A humble man with big ideas



APJ Abdul Kalam, India’s 11th president, passed away on Monday. In the flurry of tributes that followed, it was relevant that he was most often described as a scientist first and politician second. Though he rose from humble beginnings to become India’s head of state, Abdul Kalam’s initial calling was elsewhere.

For 40 years before he entered public life, Abdul Kalam was a scientist, working first in defence research before moving on to India’s space programme. He was popularly known as the father of the country’s missile programme, but Abdul Kalam also made breakthroughs in other areas – notably using what he learnt from rocket technology to create a low-cost coronary stent.

Abdul Kalam liked to boast that he was “made in India”, because he received all his scientific training in the country. And he was an inspiration in many ways: what Abdul Kalam represented was the best of what India is and can be.

For starters, he was a scientist fascinated by classical poetry and traditional Indian music. He was a Muslim in a country that too often today celebrates only one of its many religious traditions, and he was a fierce patriot who contributed to India’s security.

He was a self-made, ascetic politician at a time when too many Indians believe their political class is corrupt and hereditary. Most of all, he was a patrician from humble beginnings who never forgot his own past, nor the grand history of his country.

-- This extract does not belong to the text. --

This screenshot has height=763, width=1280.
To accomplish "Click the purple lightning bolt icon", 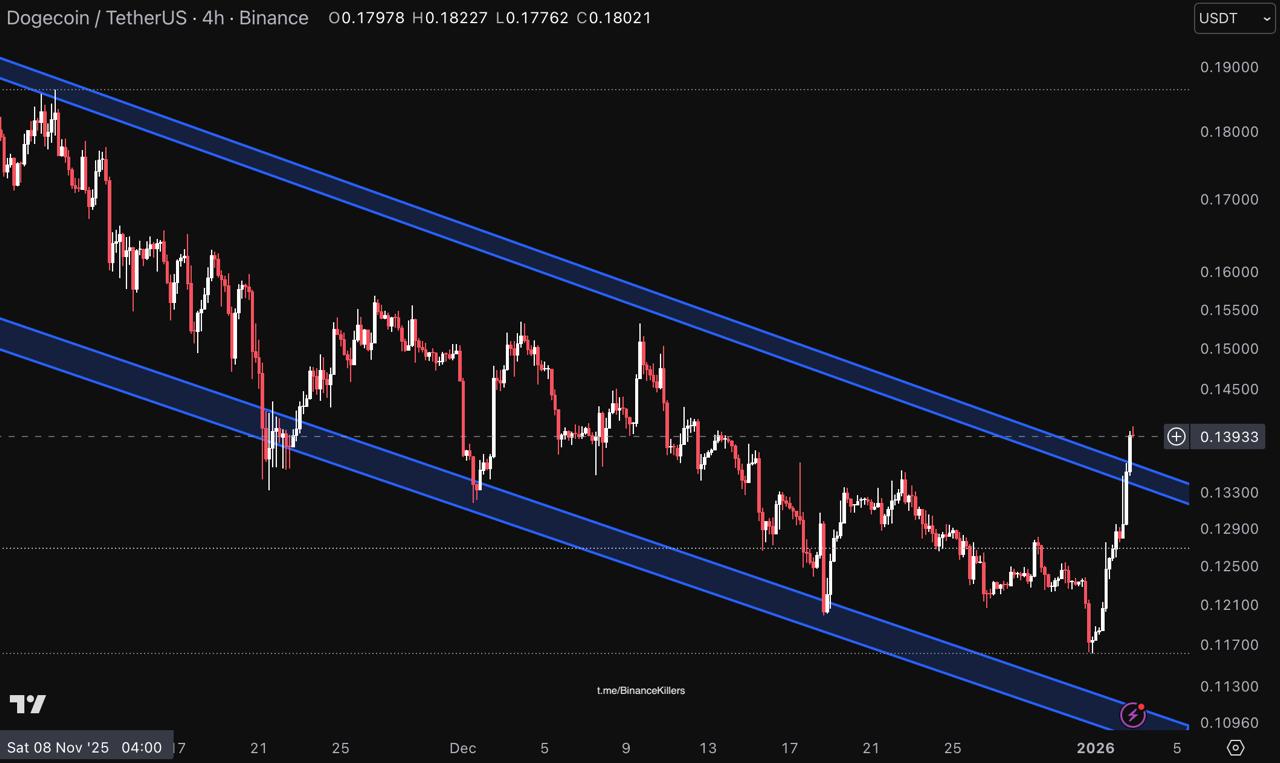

Abdul Kalam’s life, then, gave the lie to many myths that have been allowed to grow up about India, not least by a political class to whom he was an outsider. The idea that India belongs to only one religious tradition, that politics is the domain only of an elite or career politicians, that those who reach high status strive only for themselves. These are pernicious myths about a great country, and Abdul Kalam embodied their rejection. He died giving a lecture, still tirelessly talking at 83. He will be missed by many Indians because of who he was; he will be missed by many more because of what he represented.